ADVANCED: special registry keys

Except for regular file types the shell allows other kinds of objects to have verbs, too, something that is not immediately straightforward to understand. For instance any verbs added under HKEY_CLASSES_ROOT\* will apply to all objects. That can be useful for adding e.g. an "edit" verb that would appear in the context menu of all documents, whether text, source code or whatever. A side effect is that this verb would also appear for unsuitable objects, like executable files.

Another interesting key is HKEY_CLASSES_ROOT\Folder. Verbs added here will appear in the context menu of all folders (both filesystem and virtual). A serving suggestion here would be a "2xOpen" verb that could invoke 2xExplorer to open some folder. The following table has a list of some more interesting "file type" keys, where you can add or edit verbs for custom functionality:

HKCR KeyAffected object types
* All files
AllFileSystemObjects All regular files and file folders
Folder All folders, virtual and filesystem
Directory File folders
Drive Root folders of all system drives
Network Entire network
NetShare All network shares
Printers All printers

Shell object identification

Let us return to the shell namespace. In the old days when people only dealt with regular filesystem objects, a pathname was enough for identification, where folder names are separated by backslash '\' characters. Nowadays, such paths are still supported, but the shell internally uses the so called Item Identifier Lists, shortened to PIDLs. These are binary identifiers that consist of one or more SHITEMID structures:
struct SHITEMID { 
   USHORT cb;      // total size in bytes
   BYTE   abID[1]; // beginning of item identification data
};

Apart from its derogatory name <g> this is quite a simple data structure. It serves as a template for storing custom data you'd seldom use the abID member. The length of a SHITEMID is variable (held in the cb member) and it's content is completely up to the folder that manages the item. For example, some folder might use the next struct for identifying its items:
struct MyPidl {
   USHORT cb;
   DWORD  dwType;
   TCHAR  szDisplayName[40];
};

Notice that this struct also begins with the cb member which holds the total length in bytes (cb == sizeof(MyPidl)), followed by the real data held for the item. Here the folder implementor has opted to keep the item type as well as the name. Other folders may also opt to store more details like file size, modification date etc. The only requirement is for each idem to have a unique PIDL in the folder that contains it.

## Stored rows:
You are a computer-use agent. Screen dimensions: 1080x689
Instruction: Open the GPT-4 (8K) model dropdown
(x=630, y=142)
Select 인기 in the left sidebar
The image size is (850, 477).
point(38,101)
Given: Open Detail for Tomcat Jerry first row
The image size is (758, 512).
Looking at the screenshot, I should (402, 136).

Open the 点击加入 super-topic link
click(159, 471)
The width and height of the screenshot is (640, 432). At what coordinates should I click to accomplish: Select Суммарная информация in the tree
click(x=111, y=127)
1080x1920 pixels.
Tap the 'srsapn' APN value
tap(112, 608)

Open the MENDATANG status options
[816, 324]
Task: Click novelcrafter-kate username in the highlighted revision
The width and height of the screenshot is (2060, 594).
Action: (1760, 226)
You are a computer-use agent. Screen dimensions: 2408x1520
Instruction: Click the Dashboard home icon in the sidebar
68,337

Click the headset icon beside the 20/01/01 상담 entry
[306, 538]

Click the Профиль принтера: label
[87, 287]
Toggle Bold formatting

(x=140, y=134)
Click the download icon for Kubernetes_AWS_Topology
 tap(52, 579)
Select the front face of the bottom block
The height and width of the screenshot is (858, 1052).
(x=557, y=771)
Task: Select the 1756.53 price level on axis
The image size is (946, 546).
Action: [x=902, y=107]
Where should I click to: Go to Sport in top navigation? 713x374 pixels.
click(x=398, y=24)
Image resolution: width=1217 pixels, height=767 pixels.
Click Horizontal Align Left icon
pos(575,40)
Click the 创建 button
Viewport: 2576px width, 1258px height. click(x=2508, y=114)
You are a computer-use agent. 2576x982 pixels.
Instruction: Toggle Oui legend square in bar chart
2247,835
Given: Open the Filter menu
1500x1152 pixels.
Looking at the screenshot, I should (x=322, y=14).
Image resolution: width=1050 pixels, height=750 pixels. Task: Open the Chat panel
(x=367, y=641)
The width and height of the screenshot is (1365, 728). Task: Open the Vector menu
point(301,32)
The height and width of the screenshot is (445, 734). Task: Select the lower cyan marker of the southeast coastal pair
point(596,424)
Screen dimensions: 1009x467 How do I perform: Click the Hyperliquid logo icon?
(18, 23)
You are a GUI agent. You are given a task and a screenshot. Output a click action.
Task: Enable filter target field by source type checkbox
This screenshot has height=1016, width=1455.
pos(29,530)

## Actions to take:
1 > In the shell registry keys text, write out the passage from "Except for regular" up to and including "like executable files.", substituting "items" for "objects".
2 > Put this sentence from the shell registry keys text into Spanish: "Verbs added here will appear in the context menu of all folders (both filesystem and virtual)."
The records have nothing to do with the shell registry keys text.

## Outputs for the tasks:
1 >
Except for regular file types the shell allows other kinds of items to have verbs, too, something that is not immediately straightforward to understand. For instance any verbs added under HKEY_CLASSES_ROOT\* will apply to all items. That can be useful for adding e.g. an "edit" verb that would appear in the context menu of all documents, whether text, source code or whatever. A side effect is that this verb would also appear for unsuitable items, like executable files.

2 > Los verbos que se agreguen aquí aparecerán en el menú contextual de todas las carpetas (tanto del sistema de archivos como virtuales).